From: Andy Shevchenko
Date: Mon Jun 18 2018 - 19:06:44 EST


On Tue, Jun 19, 2018 at 12:44 AM, Alex Williamson
<alex.williamson@xxxxxxxxxx> wrote:
> On Mon, 18 Jun 2018 13:36:34 -0600
> Logan Gunthorpe <logang@xxxxxxxxxxxx> wrote:

> I realize this is not a change in behavior, but since we're spelling it
> out in a proper comment rather than burying it in the implementation,
> using 0 as a wildcard is rather questionable behavior. It always
> surprises me when I read this because pci_match_one_device() uses
> PCI_ANY_ID (~0) as a wildcard and as a result of struct pci_device_id
> using __u32 for these fields, we actually need to specify ffffffff on
> the commandline to get a wildcard match for dynamic ids. The latter is
> tedious to use, but I think it's more correct, and the use of a __u32 is
> probably attributed to the fact that 0xffff is only reserved for vendor
> ID, the spec doesn't seem to reserve any entries from the vendor's
> device ID range.
>
> There's probably really no path to resolve these, but acknowledging the
> difference in this comment block might be helpful in the future.
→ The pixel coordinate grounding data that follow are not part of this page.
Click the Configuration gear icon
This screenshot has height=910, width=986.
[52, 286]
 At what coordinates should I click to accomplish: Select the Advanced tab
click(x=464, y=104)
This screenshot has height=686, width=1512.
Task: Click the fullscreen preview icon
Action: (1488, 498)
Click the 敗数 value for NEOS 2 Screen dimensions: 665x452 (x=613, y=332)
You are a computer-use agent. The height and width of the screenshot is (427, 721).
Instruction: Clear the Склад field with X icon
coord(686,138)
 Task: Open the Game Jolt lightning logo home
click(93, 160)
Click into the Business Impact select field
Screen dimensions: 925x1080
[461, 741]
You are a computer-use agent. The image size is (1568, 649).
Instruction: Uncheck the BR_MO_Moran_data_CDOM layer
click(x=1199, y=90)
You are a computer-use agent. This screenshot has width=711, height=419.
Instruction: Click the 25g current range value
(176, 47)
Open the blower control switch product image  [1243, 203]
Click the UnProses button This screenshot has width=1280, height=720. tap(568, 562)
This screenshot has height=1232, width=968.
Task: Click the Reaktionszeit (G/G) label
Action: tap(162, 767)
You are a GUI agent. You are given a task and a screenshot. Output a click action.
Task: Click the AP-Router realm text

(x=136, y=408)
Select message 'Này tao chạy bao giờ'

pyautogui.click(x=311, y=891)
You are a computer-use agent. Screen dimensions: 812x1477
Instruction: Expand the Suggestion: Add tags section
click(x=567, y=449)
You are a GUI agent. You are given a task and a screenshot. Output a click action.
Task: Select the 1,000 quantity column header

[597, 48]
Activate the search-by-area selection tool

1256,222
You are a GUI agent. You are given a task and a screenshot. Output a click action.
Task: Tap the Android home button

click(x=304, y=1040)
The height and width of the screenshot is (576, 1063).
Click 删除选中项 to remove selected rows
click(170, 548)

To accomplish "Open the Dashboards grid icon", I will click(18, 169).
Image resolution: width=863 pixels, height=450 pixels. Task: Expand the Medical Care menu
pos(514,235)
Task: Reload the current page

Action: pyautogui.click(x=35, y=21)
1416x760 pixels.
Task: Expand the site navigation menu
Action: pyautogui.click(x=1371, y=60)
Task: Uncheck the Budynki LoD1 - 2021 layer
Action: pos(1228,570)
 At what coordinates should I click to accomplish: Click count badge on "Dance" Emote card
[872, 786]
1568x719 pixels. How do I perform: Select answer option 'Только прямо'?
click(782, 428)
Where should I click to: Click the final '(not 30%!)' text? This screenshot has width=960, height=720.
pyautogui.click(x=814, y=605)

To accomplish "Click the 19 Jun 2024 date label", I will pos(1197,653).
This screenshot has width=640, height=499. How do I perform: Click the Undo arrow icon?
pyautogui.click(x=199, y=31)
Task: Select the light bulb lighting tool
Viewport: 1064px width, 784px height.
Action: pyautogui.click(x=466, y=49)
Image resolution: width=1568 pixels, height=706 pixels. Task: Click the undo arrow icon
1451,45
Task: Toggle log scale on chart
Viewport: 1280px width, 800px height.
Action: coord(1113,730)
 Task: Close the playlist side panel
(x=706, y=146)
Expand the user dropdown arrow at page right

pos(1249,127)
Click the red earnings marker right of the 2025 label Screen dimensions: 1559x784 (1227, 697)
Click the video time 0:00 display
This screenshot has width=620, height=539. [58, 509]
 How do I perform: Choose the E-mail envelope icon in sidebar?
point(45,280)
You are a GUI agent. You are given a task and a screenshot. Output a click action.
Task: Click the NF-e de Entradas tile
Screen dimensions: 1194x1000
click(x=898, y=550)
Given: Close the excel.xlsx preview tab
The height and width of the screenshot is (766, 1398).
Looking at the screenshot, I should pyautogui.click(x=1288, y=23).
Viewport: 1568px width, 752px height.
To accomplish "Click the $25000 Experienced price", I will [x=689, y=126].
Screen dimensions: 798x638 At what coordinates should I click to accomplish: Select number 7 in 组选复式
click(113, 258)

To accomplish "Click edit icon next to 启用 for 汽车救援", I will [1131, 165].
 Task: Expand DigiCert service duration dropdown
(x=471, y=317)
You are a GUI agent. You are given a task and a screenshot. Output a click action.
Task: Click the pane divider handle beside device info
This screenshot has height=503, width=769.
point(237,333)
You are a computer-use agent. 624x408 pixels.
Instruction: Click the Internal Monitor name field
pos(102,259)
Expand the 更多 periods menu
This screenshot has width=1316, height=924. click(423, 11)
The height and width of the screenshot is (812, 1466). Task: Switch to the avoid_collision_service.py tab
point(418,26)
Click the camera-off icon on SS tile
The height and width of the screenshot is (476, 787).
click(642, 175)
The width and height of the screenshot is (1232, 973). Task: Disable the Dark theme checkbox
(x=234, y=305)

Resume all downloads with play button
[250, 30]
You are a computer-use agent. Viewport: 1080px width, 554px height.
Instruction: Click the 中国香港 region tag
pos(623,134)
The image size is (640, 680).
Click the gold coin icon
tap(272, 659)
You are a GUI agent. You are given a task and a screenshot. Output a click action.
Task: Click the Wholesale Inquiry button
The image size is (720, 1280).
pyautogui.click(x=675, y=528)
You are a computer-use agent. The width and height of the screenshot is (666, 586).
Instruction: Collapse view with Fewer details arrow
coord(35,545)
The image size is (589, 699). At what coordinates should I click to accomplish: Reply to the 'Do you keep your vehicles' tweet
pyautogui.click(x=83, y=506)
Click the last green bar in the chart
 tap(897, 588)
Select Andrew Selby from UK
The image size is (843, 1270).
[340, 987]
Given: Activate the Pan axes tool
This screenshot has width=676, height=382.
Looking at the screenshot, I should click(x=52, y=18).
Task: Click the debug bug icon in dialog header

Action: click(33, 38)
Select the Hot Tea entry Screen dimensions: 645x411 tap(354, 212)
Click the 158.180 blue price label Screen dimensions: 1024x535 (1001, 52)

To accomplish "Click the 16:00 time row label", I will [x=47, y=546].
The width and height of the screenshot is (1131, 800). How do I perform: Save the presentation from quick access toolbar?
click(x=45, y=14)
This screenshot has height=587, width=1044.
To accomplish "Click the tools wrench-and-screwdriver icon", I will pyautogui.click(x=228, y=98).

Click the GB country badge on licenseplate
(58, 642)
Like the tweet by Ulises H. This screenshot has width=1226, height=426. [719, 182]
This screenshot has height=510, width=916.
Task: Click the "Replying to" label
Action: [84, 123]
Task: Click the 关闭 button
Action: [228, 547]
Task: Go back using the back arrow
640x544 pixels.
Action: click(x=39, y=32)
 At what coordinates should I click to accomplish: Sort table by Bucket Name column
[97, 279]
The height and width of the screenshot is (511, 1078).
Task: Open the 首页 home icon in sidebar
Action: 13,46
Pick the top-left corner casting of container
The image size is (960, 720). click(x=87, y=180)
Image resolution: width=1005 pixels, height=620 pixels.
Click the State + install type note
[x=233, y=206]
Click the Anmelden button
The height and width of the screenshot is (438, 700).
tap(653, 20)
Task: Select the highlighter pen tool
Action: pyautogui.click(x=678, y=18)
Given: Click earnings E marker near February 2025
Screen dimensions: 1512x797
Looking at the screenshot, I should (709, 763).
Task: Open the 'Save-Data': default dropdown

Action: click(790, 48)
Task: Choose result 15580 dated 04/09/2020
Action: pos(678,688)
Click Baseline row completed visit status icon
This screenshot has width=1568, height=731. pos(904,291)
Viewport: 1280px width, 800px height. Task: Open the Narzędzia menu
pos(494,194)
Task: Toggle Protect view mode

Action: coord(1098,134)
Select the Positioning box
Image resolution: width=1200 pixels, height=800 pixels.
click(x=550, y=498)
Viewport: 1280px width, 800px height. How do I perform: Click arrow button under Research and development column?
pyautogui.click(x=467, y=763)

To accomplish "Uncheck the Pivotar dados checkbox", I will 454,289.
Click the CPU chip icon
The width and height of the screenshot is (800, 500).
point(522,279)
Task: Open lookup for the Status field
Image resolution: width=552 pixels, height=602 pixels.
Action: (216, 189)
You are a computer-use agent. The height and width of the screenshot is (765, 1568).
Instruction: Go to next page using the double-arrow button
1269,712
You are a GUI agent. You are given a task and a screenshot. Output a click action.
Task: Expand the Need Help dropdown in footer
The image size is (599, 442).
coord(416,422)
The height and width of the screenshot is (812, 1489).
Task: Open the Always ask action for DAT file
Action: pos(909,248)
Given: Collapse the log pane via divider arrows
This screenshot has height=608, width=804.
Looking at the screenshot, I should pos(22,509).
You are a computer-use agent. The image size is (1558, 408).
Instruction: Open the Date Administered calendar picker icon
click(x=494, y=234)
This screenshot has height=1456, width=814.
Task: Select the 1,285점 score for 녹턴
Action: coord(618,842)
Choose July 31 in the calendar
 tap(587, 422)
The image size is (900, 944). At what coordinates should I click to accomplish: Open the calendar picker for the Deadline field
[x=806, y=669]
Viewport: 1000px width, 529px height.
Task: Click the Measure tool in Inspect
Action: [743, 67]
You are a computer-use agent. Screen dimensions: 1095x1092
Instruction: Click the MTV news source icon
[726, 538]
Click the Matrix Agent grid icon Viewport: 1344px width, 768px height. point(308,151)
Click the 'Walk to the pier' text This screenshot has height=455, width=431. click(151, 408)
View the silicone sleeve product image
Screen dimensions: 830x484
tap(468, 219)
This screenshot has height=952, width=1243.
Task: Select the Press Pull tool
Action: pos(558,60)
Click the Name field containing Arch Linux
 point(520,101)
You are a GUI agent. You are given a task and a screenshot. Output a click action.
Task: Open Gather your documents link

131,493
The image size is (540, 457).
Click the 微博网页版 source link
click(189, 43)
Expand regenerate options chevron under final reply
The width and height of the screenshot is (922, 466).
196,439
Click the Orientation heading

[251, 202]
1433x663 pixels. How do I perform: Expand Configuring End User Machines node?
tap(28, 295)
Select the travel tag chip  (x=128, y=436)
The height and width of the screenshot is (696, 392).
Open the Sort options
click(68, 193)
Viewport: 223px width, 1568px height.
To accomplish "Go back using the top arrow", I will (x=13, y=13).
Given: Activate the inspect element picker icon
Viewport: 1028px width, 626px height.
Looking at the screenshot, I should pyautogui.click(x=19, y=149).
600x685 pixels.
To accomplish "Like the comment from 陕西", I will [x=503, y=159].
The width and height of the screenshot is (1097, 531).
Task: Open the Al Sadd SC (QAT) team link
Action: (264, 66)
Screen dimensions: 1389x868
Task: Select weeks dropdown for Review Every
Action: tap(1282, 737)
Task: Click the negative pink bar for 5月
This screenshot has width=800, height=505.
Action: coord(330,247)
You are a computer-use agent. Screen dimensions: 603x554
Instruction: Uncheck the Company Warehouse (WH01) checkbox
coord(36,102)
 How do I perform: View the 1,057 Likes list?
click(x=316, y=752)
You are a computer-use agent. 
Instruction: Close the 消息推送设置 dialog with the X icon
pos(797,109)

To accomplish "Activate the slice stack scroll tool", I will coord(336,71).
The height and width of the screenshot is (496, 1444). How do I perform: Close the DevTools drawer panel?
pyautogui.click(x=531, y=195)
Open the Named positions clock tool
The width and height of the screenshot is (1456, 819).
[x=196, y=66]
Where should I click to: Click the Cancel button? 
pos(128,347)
...or introduce a parser part to allow user supply "any" instead of
numeric value.

>> + pr_info("PCI: Can't parse resource_alignment parameter: pci:%s\n",

> The "pci:" prefix on %s doesn't make sense now, it was used above when
> the pointer was already advanced past this token, now I believe it would
> lead to "pci:pci:xxxx:yyyy" or "pci:xx:yy.z". Thanks,

I'm just wondering if we can use pci_info() here, Or it makes no sense?
Also, the original loglevel was an "error".